## PROVIDED DATA:
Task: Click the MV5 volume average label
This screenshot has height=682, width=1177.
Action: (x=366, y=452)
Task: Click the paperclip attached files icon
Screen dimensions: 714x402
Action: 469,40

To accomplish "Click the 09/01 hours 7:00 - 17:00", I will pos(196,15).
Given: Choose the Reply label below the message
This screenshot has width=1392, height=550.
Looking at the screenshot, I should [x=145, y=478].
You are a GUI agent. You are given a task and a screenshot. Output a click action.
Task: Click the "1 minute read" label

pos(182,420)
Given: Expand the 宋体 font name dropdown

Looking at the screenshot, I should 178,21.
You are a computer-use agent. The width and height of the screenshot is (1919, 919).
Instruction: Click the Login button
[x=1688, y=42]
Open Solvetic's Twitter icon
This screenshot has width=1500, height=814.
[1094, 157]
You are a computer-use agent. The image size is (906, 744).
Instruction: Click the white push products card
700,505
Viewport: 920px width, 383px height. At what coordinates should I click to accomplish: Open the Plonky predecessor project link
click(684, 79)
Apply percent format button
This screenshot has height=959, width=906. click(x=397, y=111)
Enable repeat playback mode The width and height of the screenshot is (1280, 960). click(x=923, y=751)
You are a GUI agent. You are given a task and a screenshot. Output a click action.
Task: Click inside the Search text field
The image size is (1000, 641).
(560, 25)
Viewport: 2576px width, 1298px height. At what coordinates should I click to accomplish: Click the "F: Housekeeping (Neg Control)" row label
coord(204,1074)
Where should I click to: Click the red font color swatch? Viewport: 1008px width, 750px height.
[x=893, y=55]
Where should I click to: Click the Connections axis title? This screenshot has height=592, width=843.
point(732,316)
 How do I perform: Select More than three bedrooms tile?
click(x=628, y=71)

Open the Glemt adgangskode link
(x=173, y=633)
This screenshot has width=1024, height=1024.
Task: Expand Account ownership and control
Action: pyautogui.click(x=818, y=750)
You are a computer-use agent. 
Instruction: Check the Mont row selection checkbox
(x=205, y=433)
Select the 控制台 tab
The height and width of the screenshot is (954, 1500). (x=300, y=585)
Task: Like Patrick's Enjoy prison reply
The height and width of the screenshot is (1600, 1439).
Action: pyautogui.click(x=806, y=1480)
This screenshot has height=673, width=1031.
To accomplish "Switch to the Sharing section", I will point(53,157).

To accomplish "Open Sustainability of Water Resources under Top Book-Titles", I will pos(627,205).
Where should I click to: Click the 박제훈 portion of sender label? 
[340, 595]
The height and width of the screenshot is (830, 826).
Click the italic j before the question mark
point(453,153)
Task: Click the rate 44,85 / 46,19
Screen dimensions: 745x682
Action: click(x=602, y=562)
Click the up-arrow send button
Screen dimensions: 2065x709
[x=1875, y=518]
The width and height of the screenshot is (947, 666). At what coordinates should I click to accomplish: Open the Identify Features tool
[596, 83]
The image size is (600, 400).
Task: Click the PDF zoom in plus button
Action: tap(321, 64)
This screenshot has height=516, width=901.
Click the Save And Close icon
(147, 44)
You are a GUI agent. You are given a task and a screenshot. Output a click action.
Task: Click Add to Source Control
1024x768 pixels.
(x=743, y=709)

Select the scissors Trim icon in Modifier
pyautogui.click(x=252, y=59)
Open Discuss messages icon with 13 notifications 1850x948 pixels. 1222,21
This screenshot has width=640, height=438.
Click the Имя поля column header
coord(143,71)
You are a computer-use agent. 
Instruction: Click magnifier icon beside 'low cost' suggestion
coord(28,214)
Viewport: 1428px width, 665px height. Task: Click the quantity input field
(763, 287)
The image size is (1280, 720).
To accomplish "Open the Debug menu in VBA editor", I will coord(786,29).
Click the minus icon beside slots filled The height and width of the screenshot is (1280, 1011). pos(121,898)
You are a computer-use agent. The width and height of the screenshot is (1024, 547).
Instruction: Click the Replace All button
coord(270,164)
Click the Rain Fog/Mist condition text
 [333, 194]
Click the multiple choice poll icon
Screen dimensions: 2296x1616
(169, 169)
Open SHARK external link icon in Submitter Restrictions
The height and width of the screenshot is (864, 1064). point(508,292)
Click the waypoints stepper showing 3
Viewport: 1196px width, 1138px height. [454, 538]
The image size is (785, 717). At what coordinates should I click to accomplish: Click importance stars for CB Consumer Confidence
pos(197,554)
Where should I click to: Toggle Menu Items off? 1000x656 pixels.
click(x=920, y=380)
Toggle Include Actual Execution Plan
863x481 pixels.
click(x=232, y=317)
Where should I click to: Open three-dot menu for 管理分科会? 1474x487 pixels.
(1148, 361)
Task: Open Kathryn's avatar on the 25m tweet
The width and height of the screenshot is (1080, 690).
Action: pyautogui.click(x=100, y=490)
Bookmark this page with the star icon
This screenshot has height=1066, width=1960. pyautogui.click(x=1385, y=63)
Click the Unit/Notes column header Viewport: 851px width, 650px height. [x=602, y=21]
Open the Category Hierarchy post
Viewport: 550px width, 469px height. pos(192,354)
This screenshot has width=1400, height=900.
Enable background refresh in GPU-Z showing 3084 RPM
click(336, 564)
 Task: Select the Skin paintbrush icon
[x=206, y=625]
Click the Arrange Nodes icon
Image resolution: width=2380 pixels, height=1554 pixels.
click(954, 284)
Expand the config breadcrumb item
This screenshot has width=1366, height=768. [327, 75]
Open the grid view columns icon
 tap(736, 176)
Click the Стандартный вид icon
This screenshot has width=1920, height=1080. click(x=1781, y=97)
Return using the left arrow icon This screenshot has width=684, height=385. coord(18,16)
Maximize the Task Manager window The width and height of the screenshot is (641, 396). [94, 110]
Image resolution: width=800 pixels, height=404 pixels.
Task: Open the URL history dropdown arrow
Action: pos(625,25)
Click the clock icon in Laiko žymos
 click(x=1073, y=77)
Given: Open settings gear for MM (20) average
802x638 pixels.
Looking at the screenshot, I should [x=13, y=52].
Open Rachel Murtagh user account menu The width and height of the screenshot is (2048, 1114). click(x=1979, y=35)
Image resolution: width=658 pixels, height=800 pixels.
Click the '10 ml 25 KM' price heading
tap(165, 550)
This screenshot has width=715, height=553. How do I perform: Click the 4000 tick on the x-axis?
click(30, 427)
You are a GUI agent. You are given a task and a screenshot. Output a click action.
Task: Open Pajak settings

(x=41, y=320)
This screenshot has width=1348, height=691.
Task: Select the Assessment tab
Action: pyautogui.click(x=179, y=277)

## YOUR INSTRUCTIONS:
Locate every line in the data above that contains the string "with", treating uppercase and lowercase letters as distinct, and copy each such line.

## OUTPUT OF THE EXERCISE:
Open Discuss messages icon with 13 notifications 1850x948 pixels. 1222,21
Bookmark this page with the star icon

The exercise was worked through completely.